■ SUPPLIED INFORMATION ■
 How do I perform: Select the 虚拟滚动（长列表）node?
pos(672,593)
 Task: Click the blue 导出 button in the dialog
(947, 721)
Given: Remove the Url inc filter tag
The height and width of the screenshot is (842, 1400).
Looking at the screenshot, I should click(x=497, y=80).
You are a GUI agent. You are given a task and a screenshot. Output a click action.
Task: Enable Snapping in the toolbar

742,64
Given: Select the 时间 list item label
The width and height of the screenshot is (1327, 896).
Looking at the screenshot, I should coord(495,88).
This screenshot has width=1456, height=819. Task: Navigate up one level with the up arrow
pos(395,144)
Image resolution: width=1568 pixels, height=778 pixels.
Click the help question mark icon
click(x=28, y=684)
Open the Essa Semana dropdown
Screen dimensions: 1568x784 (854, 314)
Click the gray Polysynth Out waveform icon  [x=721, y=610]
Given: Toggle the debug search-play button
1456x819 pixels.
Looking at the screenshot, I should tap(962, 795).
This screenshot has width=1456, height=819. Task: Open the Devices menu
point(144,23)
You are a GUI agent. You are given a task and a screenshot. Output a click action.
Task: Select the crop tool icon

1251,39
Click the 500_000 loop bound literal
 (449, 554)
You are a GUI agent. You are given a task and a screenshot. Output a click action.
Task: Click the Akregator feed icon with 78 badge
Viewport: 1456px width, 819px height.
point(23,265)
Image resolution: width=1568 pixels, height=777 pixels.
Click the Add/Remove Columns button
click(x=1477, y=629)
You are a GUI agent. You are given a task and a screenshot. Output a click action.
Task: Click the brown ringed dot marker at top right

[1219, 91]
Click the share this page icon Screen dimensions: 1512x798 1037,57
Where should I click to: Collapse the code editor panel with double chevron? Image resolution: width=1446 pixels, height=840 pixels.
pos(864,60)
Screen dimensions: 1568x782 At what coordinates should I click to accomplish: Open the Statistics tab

■ WHAT TO PRODUCE ■
Send back the whole listing above exactly, please.

■ TASK OUTPUT ■
 How do I perform: Select the 虚拟滚动（长列表）node?
pos(672,593)
 Task: Click the blue 导出 button in the dialog
(947, 721)
Given: Remove the Url inc filter tag
The height and width of the screenshot is (842, 1400).
Looking at the screenshot, I should click(x=497, y=80).
You are a GUI agent. You are given a task and a screenshot. Output a click action.
Task: Enable Snapping in the toolbar

742,64
Given: Select the 时间 list item label
The width and height of the screenshot is (1327, 896).
Looking at the screenshot, I should coord(495,88).
This screenshot has width=1456, height=819. Task: Navigate up one level with the up arrow
pos(395,144)
Image resolution: width=1568 pixels, height=778 pixels.
Click the help question mark icon
click(x=28, y=684)
Open the Essa Semana dropdown
Screen dimensions: 1568x784 (854, 314)
Click the gray Polysynth Out waveform icon  [x=721, y=610]
Given: Toggle the debug search-play button
1456x819 pixels.
Looking at the screenshot, I should tap(962, 795).
This screenshot has width=1456, height=819. Task: Open the Devices menu
point(144,23)
You are a GUI agent. You are given a task and a screenshot. Output a click action.
Task: Select the crop tool icon

1251,39
Click the 500_000 loop bound literal
 (449, 554)
You are a GUI agent. You are given a task and a screenshot. Output a click action.
Task: Click the Akregator feed icon with 78 badge
Viewport: 1456px width, 819px height.
point(23,265)
Image resolution: width=1568 pixels, height=777 pixels.
Click the Add/Remove Columns button
click(x=1477, y=629)
You are a GUI agent. You are given a task and a screenshot. Output a click action.
Task: Click the brown ringed dot marker at top right

[1219, 91]
Click the share this page icon Screen dimensions: 1512x798 1037,57
Where should I click to: Collapse the code editor panel with double chevron? Image resolution: width=1446 pixels, height=840 pixels.
pos(864,60)
Screen dimensions: 1568x782 At what coordinates should I click to accomplish: Open the Statistics tab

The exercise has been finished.